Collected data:
· · · · · · ·

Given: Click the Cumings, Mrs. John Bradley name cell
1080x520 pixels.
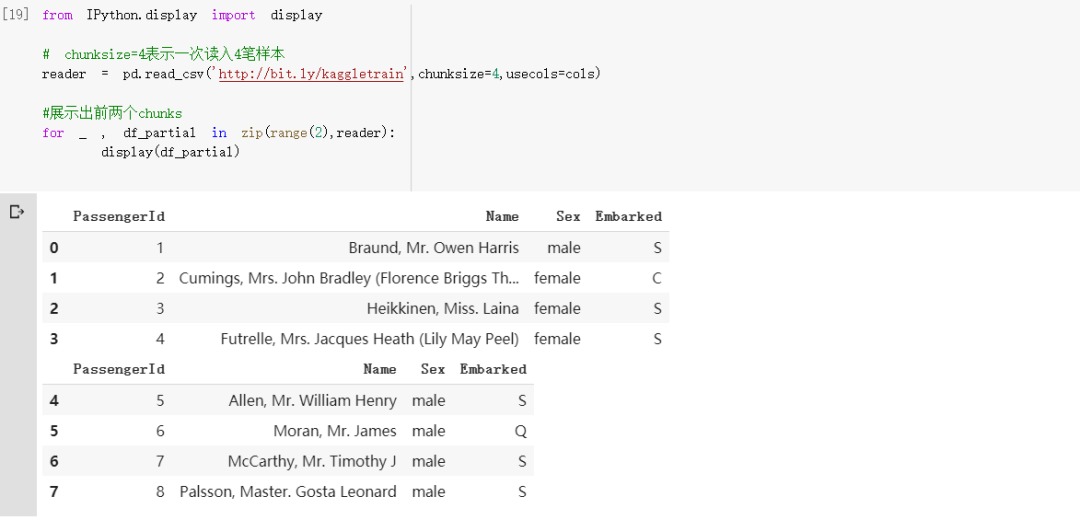Looking at the screenshot, I should [x=349, y=278].
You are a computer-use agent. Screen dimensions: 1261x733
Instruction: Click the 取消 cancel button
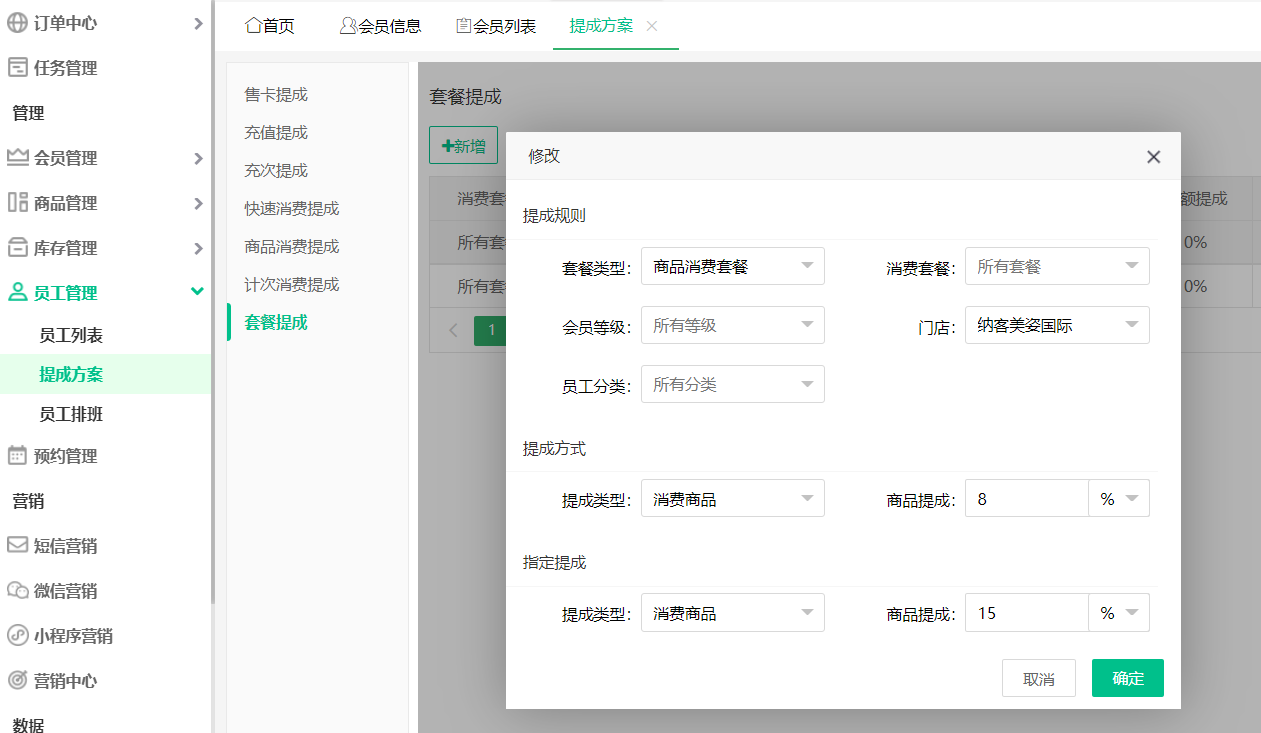(1038, 677)
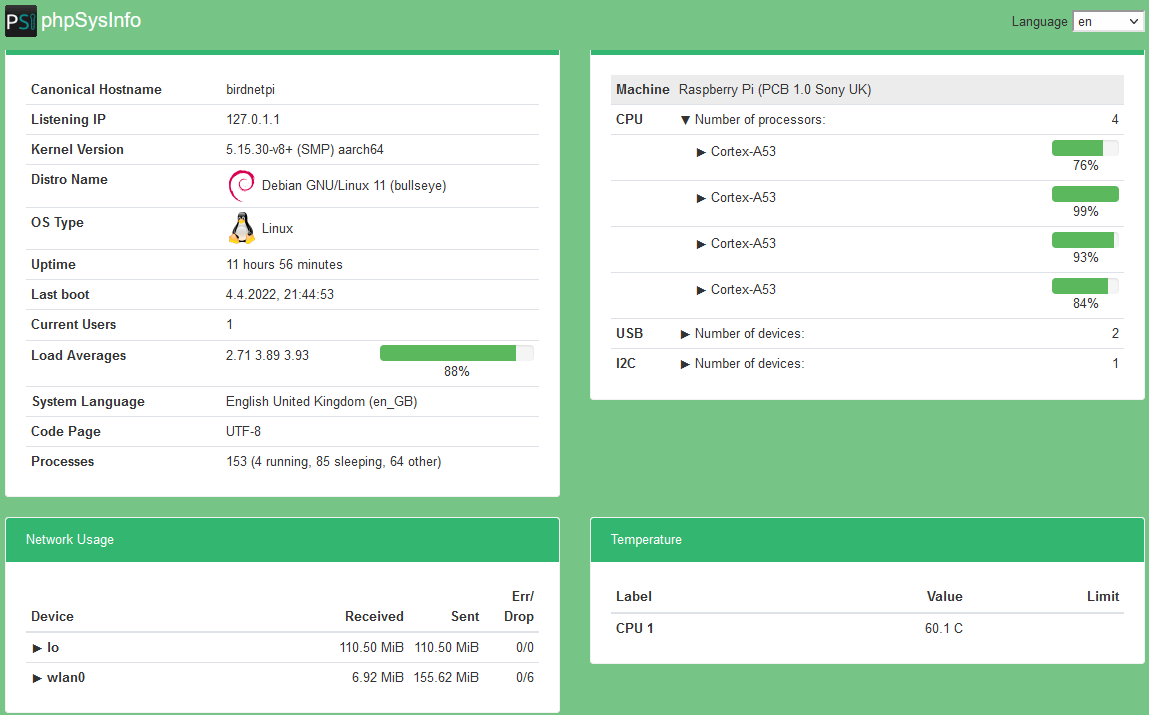This screenshot has width=1149, height=715.
Task: Click the 93% Cortex-A53 indicator bar
Action: pyautogui.click(x=1084, y=239)
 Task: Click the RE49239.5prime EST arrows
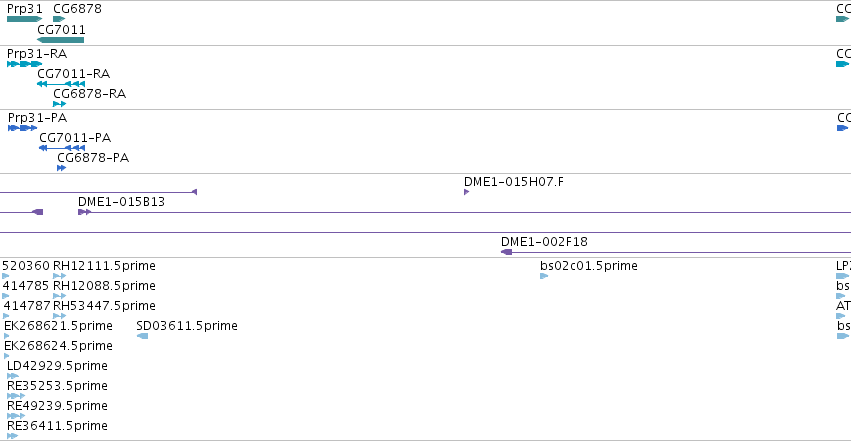(16, 416)
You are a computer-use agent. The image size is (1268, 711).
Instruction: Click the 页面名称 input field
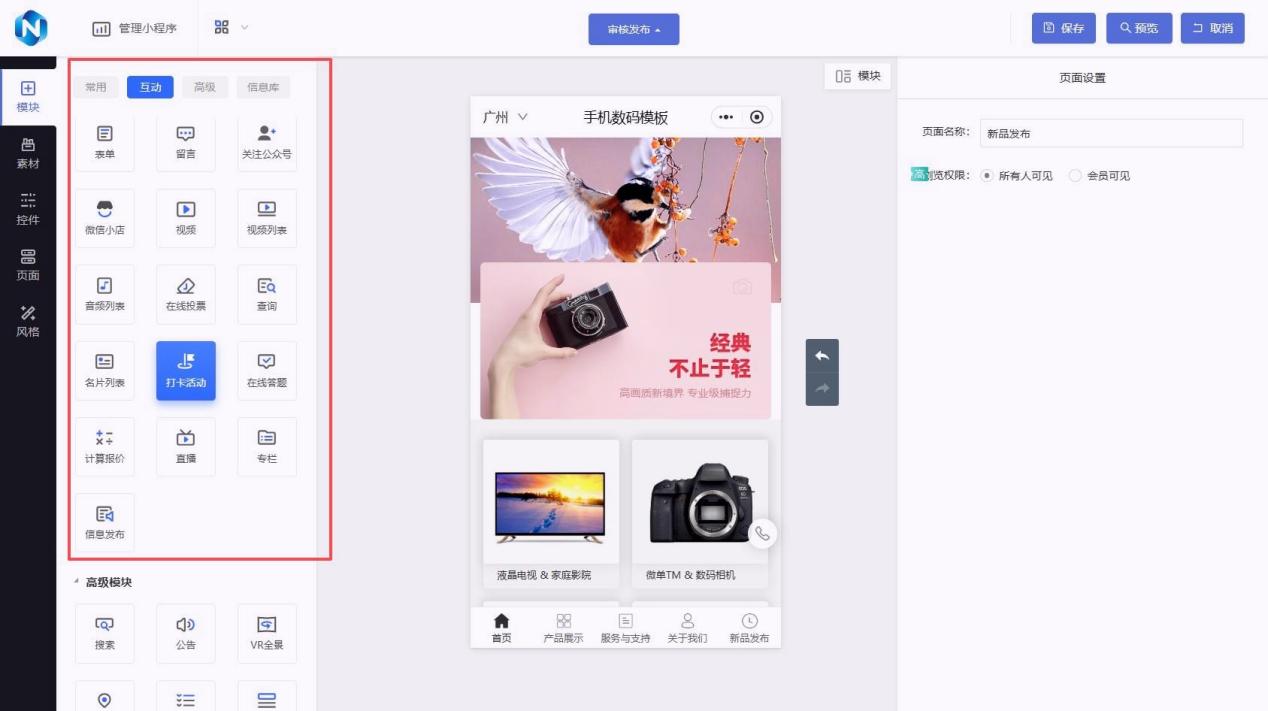point(1110,133)
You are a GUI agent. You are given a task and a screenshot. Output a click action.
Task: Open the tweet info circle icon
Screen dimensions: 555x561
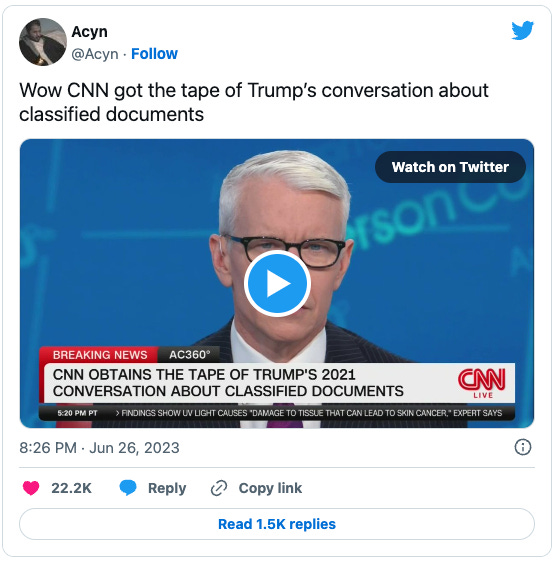point(523,447)
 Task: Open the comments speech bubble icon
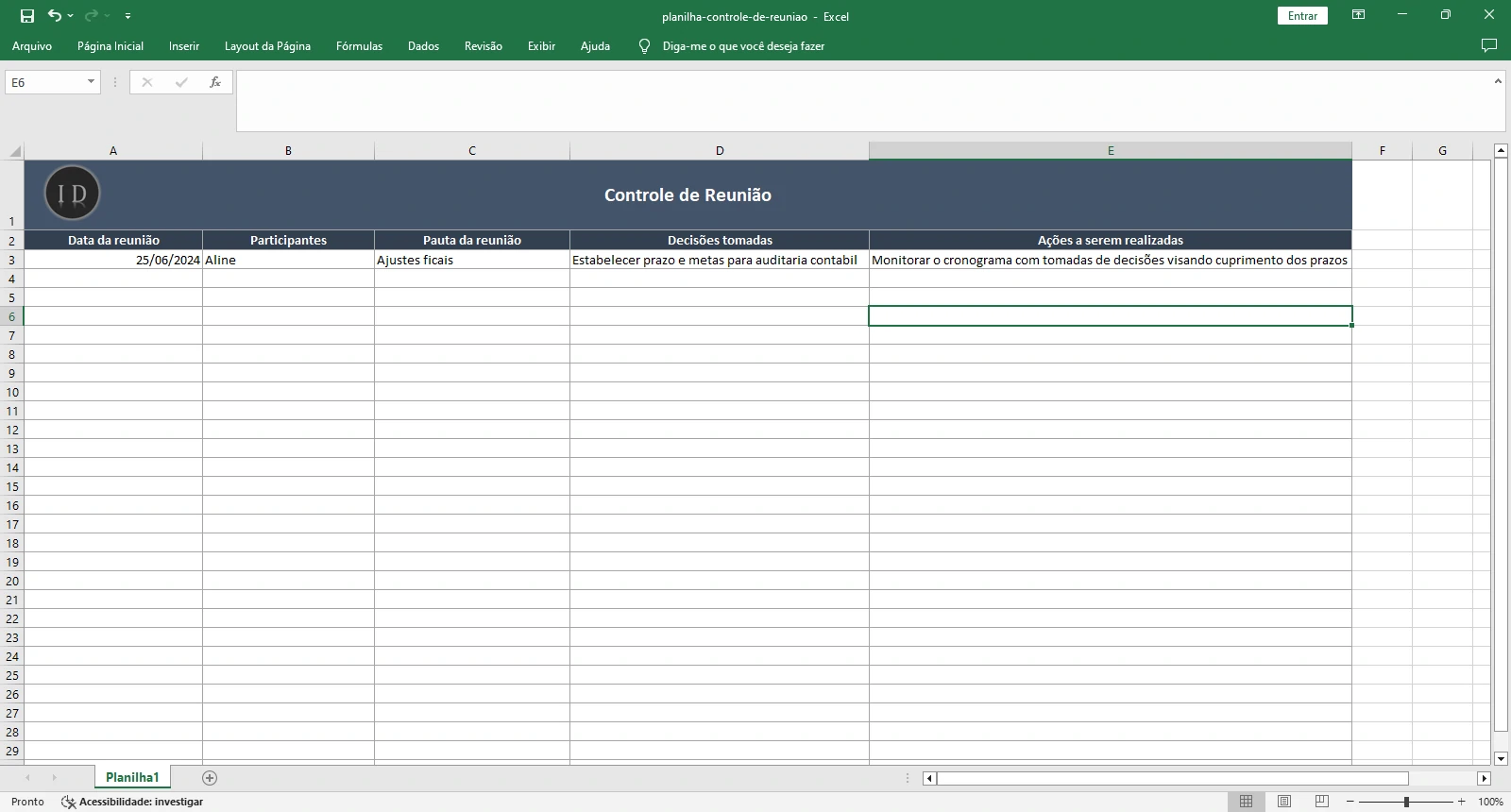pos(1489,45)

· · · · · · ·

## TASK REQUIREMENTS
Where the string "agent" turns up in a line of the data above, copy that whole line.

## PROBLEM SOLUTION
You are a computer-use agent. Screen dimensions: 1261x733
You are a computer-use agent. The image size is (1268, 711).
You are a GUI agent. You are given a task and a screenshot. Output a click action.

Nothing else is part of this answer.